Dannydevitoiloveyourart · 05/02/2021 11:07

*circulate a vacancy on your behalf

Lauraa7 · 05/02/2021 11:14

It is a shame your work is being unsupportive. My team have been working from home since July. I have two single mums in my team and they frequently work in the evening to get their work done. To me, as long is the work is getting done I don’t care when they do it.
Also it works both ways, if they supported you I sure you would do more than expected for them.
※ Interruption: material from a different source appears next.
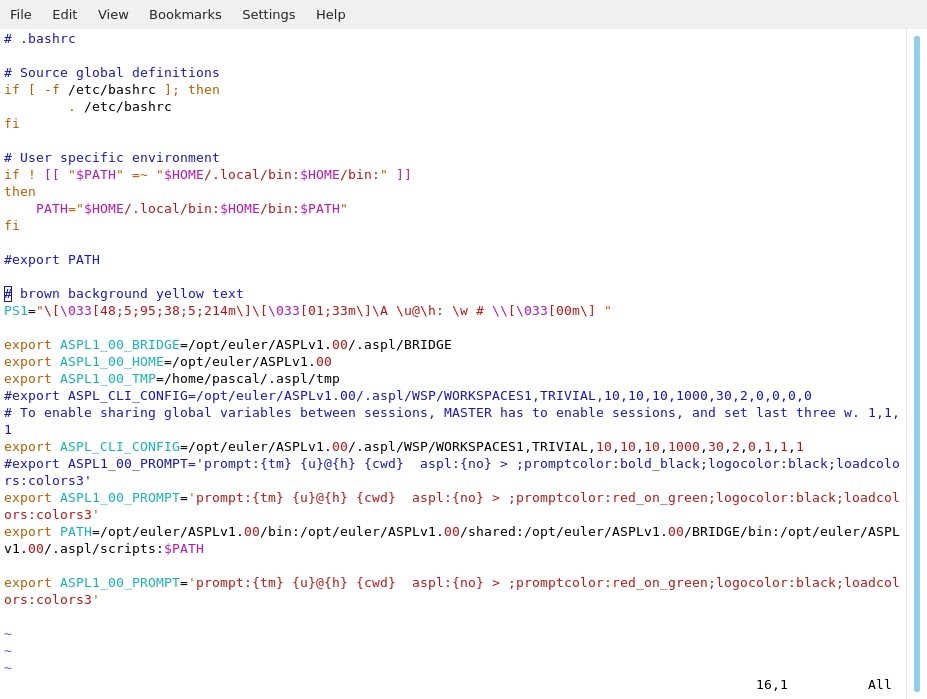
Task: Click the vertical scrollbar on the right edge
Action: point(916,360)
I’d look for a new job

LindaEllen · 05/02/2021 11:20

I think it's absolutely fair for your manager to expect you to give your job 100% attention, which you cannot do while caring for a baby.

LH1987 · 05/02/2021 11:25

I am due to go back to work at the start of April, I think your manager is being reasonable, you can’t do both things.

Can you look into childminders?

WombatChocolate · 05/02/2021 11:26

I think it’s standard procedure when someone wants to return to work after having a baby to ask about the childcare arrangements...that was before Covid and has probably just carried on.
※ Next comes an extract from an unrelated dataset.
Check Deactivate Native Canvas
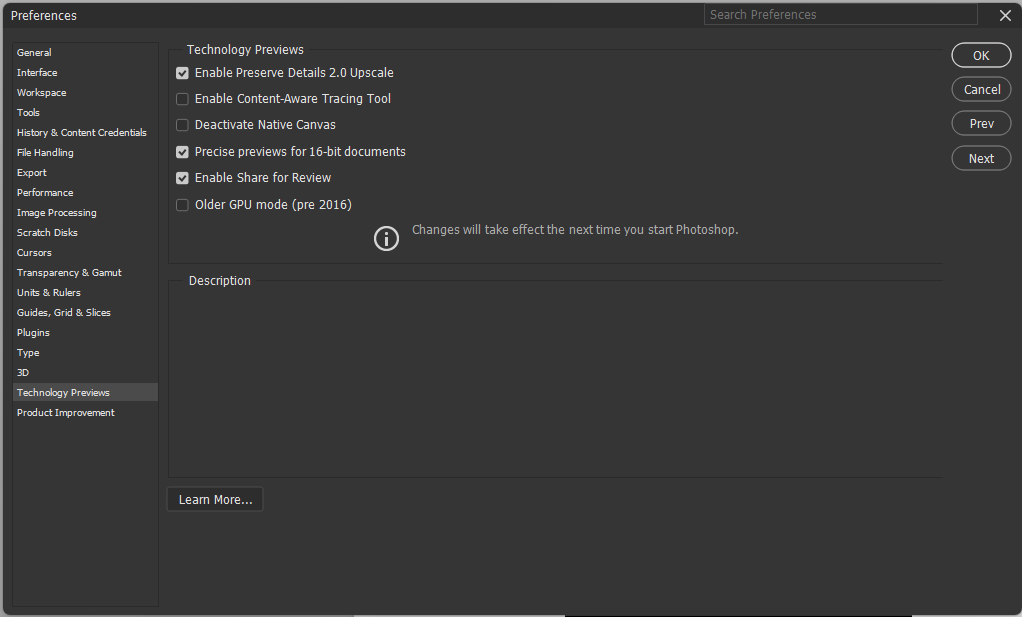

If they are paying you, you need to expect to focus fully on the job. Babies and toddlers, however well behaved and in Routines will require attention and unless your working hours can be flexed around them, you cannot carry out your job in rigid hours when a small child is around, without it impacting your work.

I am surprised how many people think it is their right to choose what to do and that their employer should just suck up sub-standard work because of the baby.

This is all the standard time stuff. But I can see that employers of current workers have had to accept all kinds of things during Covid. Lots have offers flexible hours....so the worker looks after kids or hi e schools and parents make up the hours later in the evening. That seems a good option but doesn’t work for all jobs.

I guess you feel that you are being treated differently as a returning to work mum, compared to mums who have been at work through Covid. You feel you are being treated as per the pre-Covid policy and not how parents are treated during Covid. You could ask if that is the case.

EveryDayIsADuvetDay · 05/02/2021 11:26

I feel a lot better reading this thread - a few years ago I refused someone's request to work from home because they announced it was easier/cheaper than a nursery and coming in to the office. (and told the rest of the team that was what she was going to be boing before she'd even asked)
I was made to feel really mean for refusing, but felt she was either taking care of the baby or working. (she also expected me to pay for twice weekly couriers to ferry paperwork back and forth Hmm)

umberellaonesie · 05/02/2021 11:29

Check out pregnant then screwed for employment advice.
instagram.com/pregnant_then_screwed?igshid=19e12g8axbfxd

B1rthis · 05/02/2021 11:29

Contact pregnant then screwed. It sounds like it's fine for every other parent working for your employer but not you.
So discrimination.

Dogonahottinroof · 05/02/2021 11:35

I used to work for a massive UK and international company. We were home based

We were not allowed to ahem children under 11 in the house whilst working without another adult present as they were not insured. We had to sign annual declarations that we understood this was immediate dismissal.